True story: I recently got a new computer and set it up for dual booting Windows/linux. It took me more time and more restarts to get Windows working normally even though the computer actually came with windows preinstalled and i had to instal linux from scratch.
Apple no longer sells DRMed AACs. AACs you rip yourself have never had DRM.
I've had it for a week or two now. Just installed it on bare metal yesterday (as opposed to a VM).
Apparently MSDN Academic Alliance gets it just as early.
My biggest issue is: eight gigs? Really?
Other than that, it does seem to be an improvement over XP, so far. And fresh installs are almost always better than upgrades.
Don't thank God, thank a doctor!
If they opened up the iPod communication protocols, none of this would be an issue. They could Mac up the Windows port of iTunes to their heart's content and it wouldn't matter, if people had the option to just choose something else.
I never had this problem on my GNU/Linux system. Nor have I ever heard anyone about this issue on Mac OSX.
Try upgrading a Ubuntu 8.04 install to 9.04 or 9.10 on a Fujitsu S7110 laptop. Forget about pretty compbiz fireworks, wireless networking, and external monitor support without driver headaches post upgrade. I'm cool with it though. It's hard to expect more than MS is capable of doing on a $400 platform when linux is free...
As for MacOS. Snow leopard is notorious for problems with upgrades and costs at least as much as Windows when you consider the hardware premium. My boss (6 month old macbook pro) AND a friend of mine (1 year old macbook) ran into the "bricking" problem after upgrading to snow leopard(there is mention in this article):
http://www.pcworld.com/article/171129/snow_leopard_users_4_biggest_gripes.html
What I really don't like is how Apple will never never never ever ever admit that a problem exists, instead they insist that users are installing "unsupported software" or running with "corrupted files" blah blah blah. My roommate loves Apple and argues with me about this sometimes but I just think of Apple like any other PC/OS vendor, I'm not trying to pick on them (or any other vendor) they just aren't as good as a fanboys and "geniuses" will tell you (like any vendor's fanboys and sales people). And interestingly my roommate has yet to attempt the upgrade on his 1 1/2 year old macbook pro...
It's not iTunes that does this. iTunes licensed Gear's ASPI drivers for burning support within Windows. The Gear drivers are Microsoft XP and Vista signed drivers that strictly adhere to Microsoft's rules. On a clean install of XP or Vista, iTunes and the Gear ASPI drivers work 100% of the time.

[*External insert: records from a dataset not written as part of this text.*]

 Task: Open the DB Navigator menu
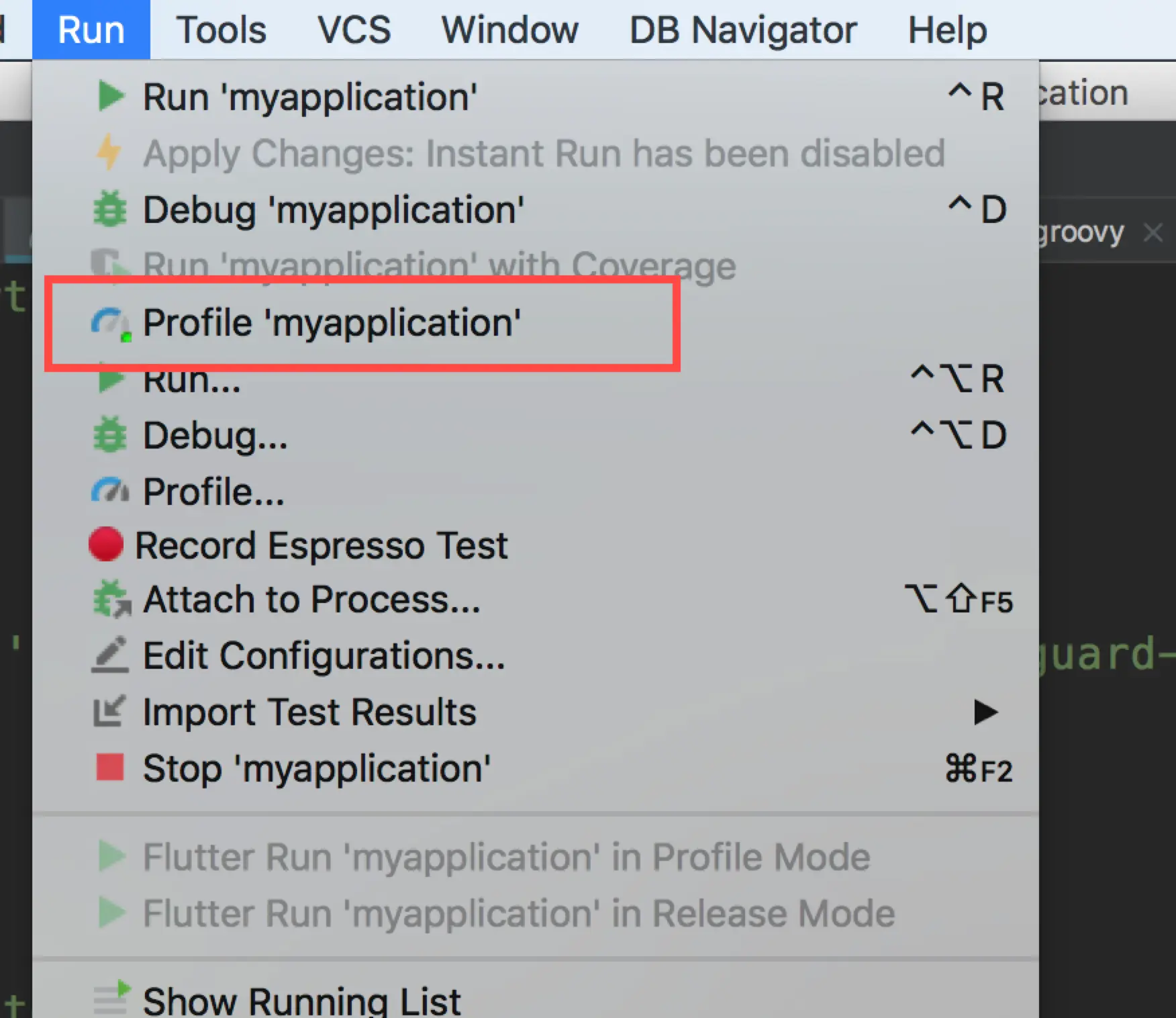pyautogui.click(x=742, y=30)
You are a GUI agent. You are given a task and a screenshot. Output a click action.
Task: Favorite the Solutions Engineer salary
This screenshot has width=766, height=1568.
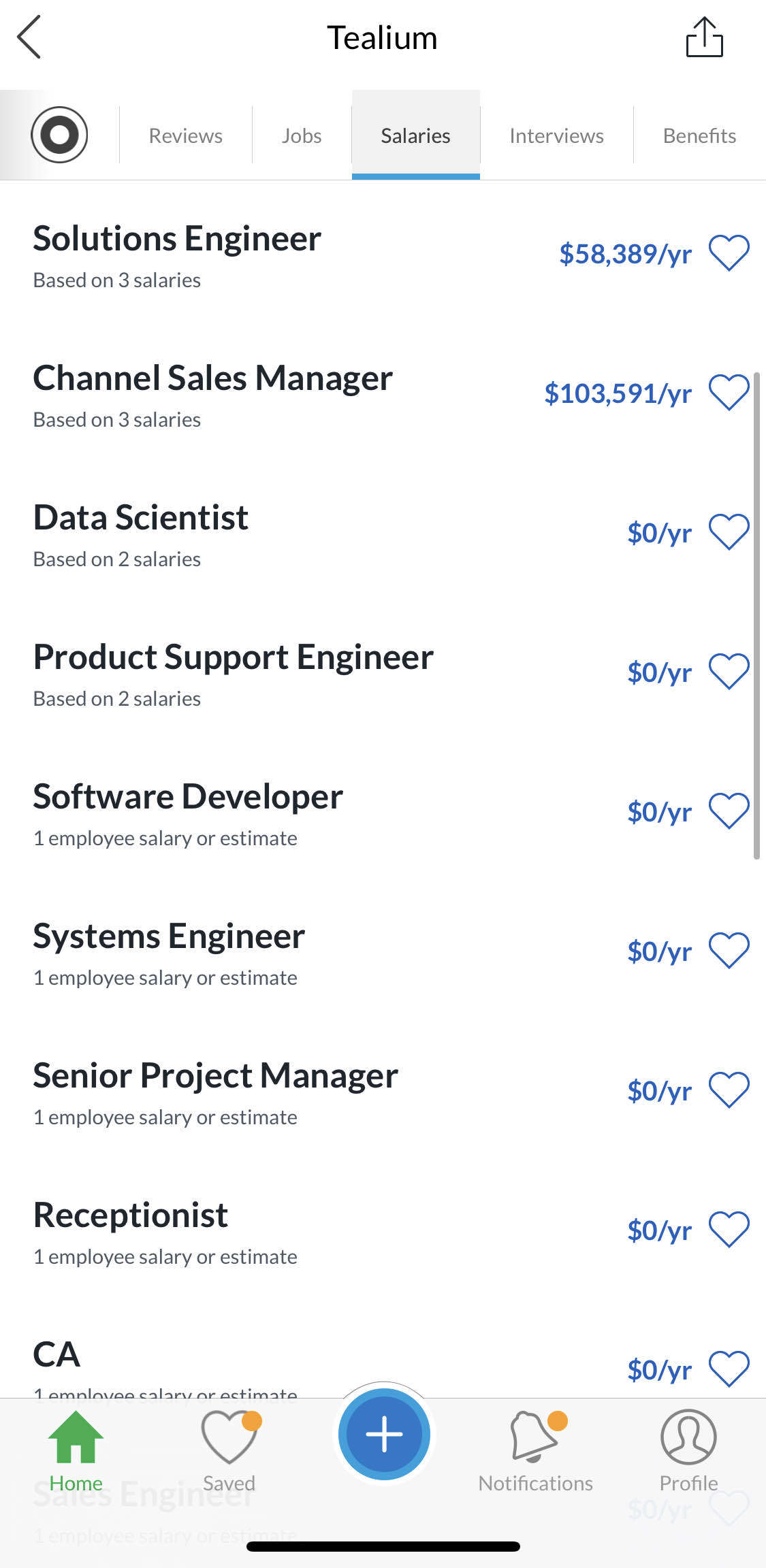click(x=729, y=253)
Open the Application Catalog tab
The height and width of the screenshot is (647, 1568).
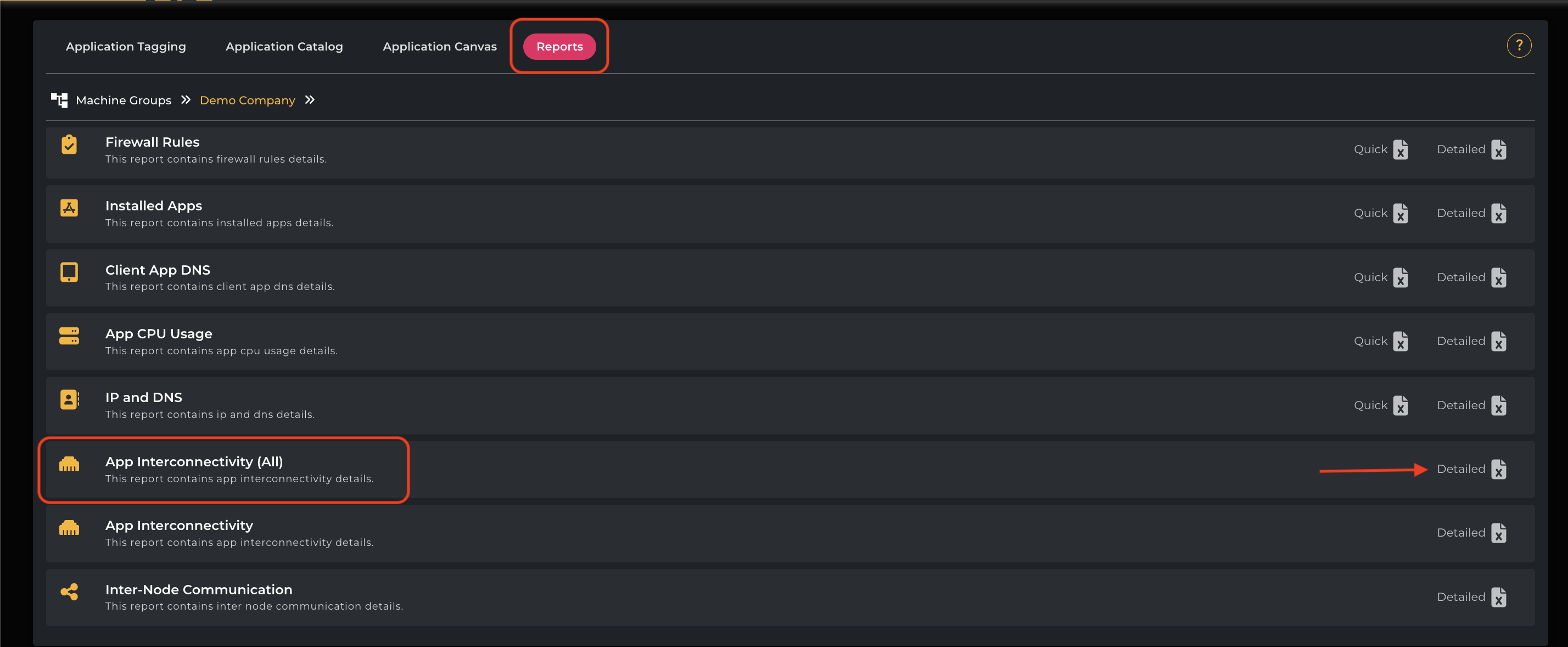(x=284, y=47)
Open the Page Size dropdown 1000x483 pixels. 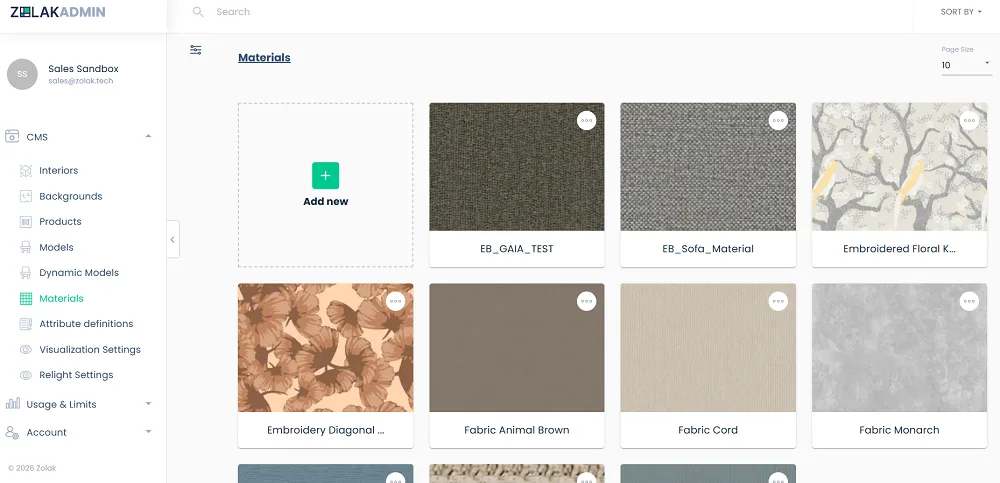966,65
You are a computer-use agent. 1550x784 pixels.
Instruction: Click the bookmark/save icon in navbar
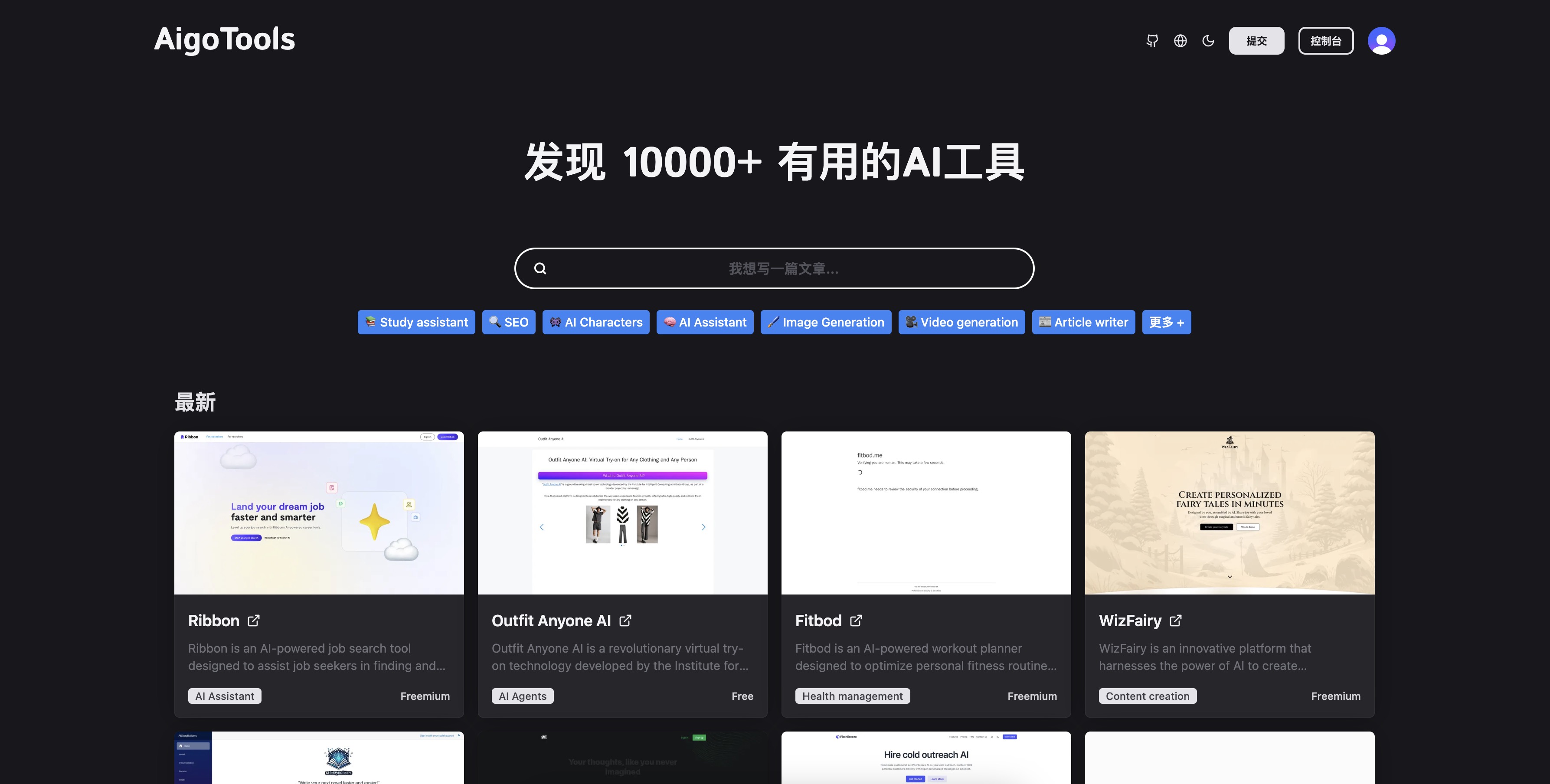click(x=1152, y=40)
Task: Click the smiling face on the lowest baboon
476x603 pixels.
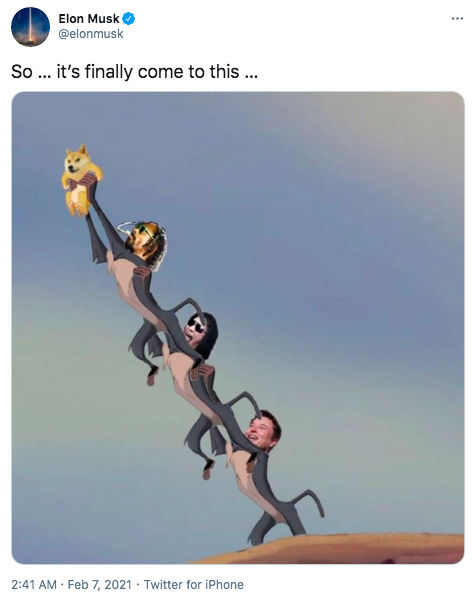Action: pyautogui.click(x=264, y=431)
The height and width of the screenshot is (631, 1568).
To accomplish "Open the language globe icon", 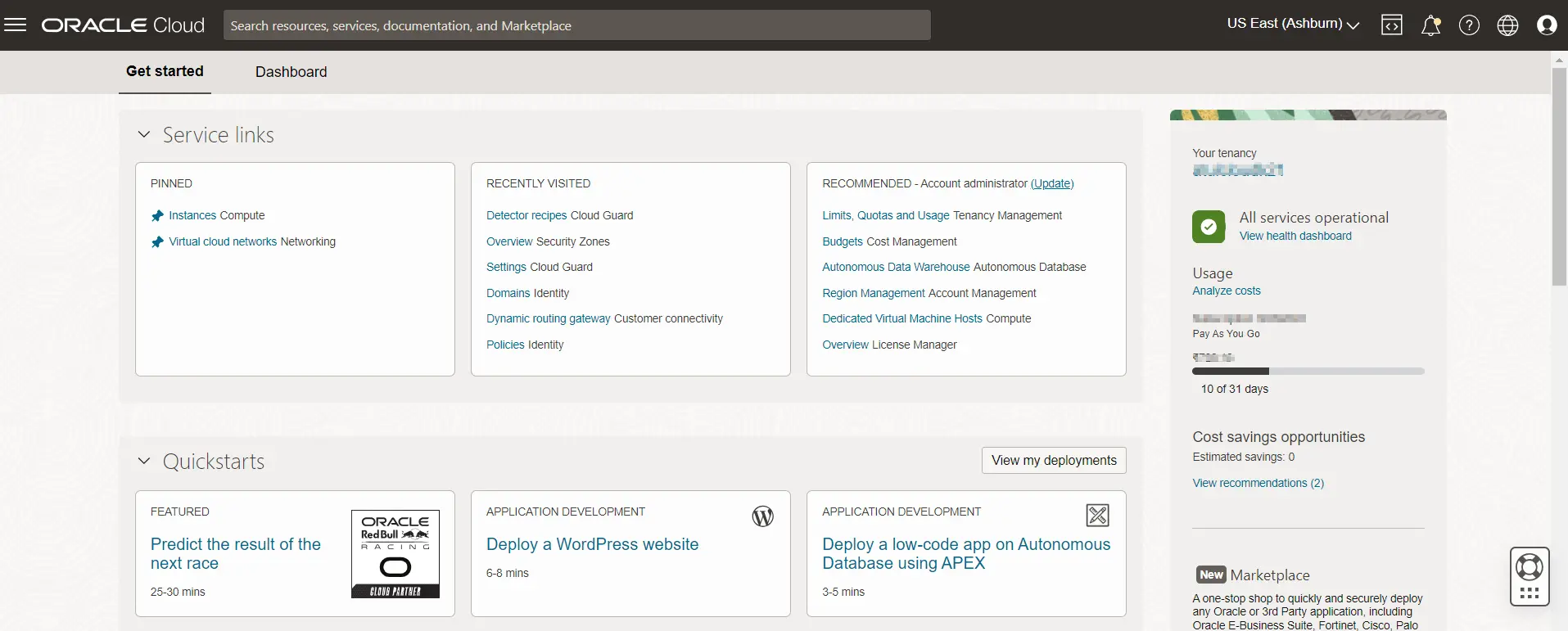I will click(1507, 25).
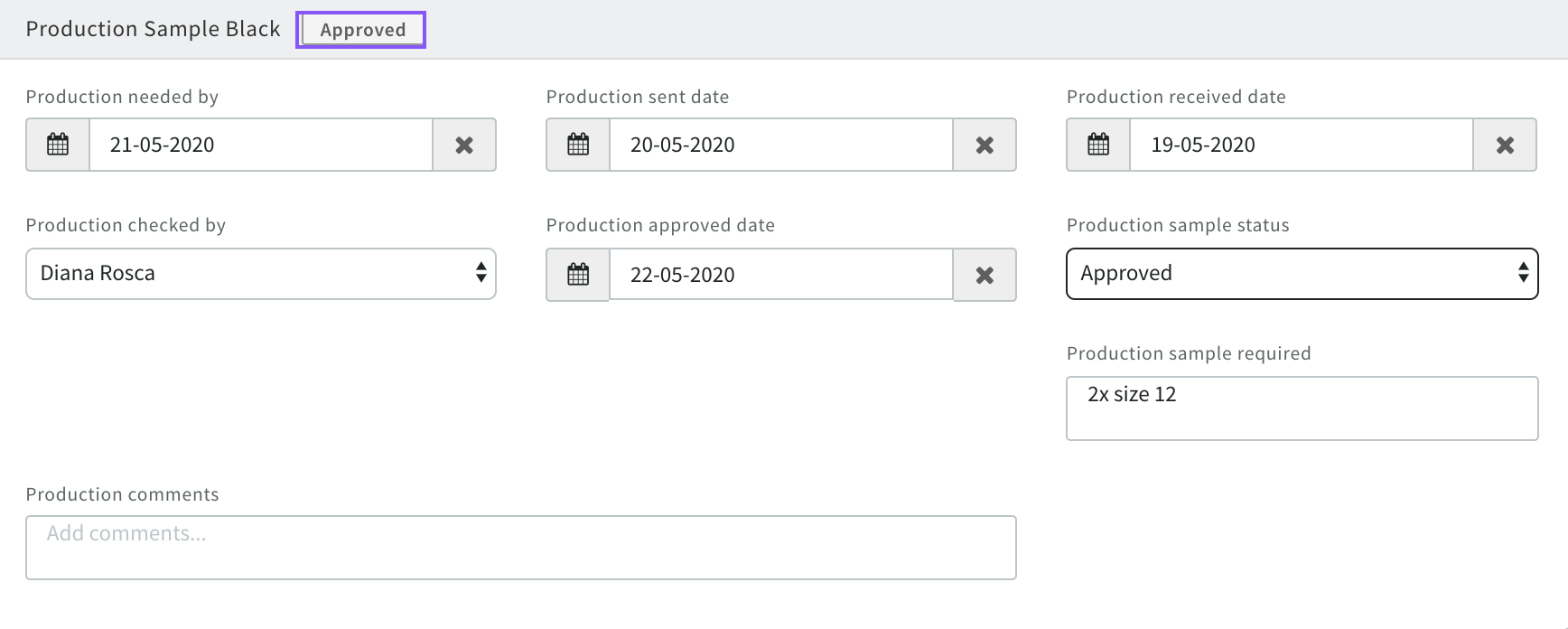1568x629 pixels.
Task: Clear the Production needed by date
Action: click(x=464, y=145)
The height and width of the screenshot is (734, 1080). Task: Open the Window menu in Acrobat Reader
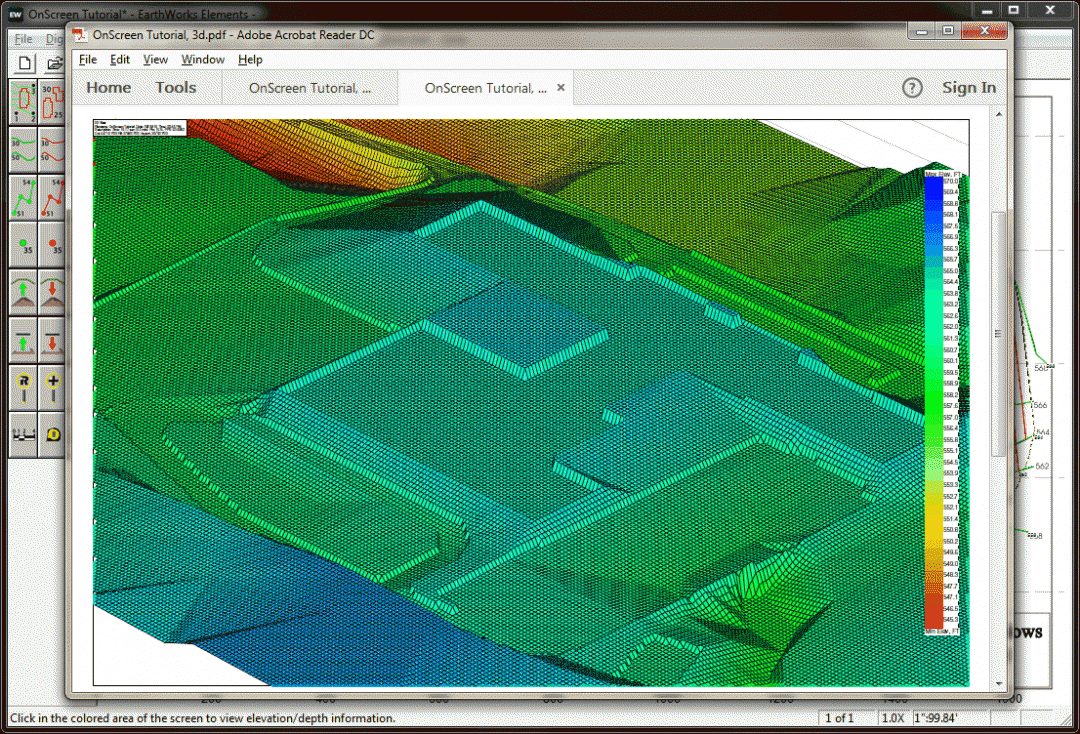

However, many other programs that implement CD-burning without signed drivers can cause the Gear ASPI drivers to break.
If you try to install iTunes 6 on Vista, Vista whines. If you try to use Netscape 4, the internet doesn't work. This is the same fucking thing. Any version of the Google Toolbar or iTunes >7 works fine on Windows 7. If people can't be bothered to update their software, I don't see how this is a strike against Windows. When you upgrade kernels in Linux you get notified that some software won't work properly. What's the difference? It's not just Google/Apple/Linux apps that get a "this app isn't gonna work dude" warning. I was warned about SMAC, Pharaoh, Fallout 1 and 2 and Civ 4 when I upgraded. Are Firaxis, Sierra, Interplay/Black Isle and 2K Games in direct competition with MS? Fuck off. This headline and the entire gist of the article is just as much baseless FUD as the anti-Linux horse shit that MS puts out.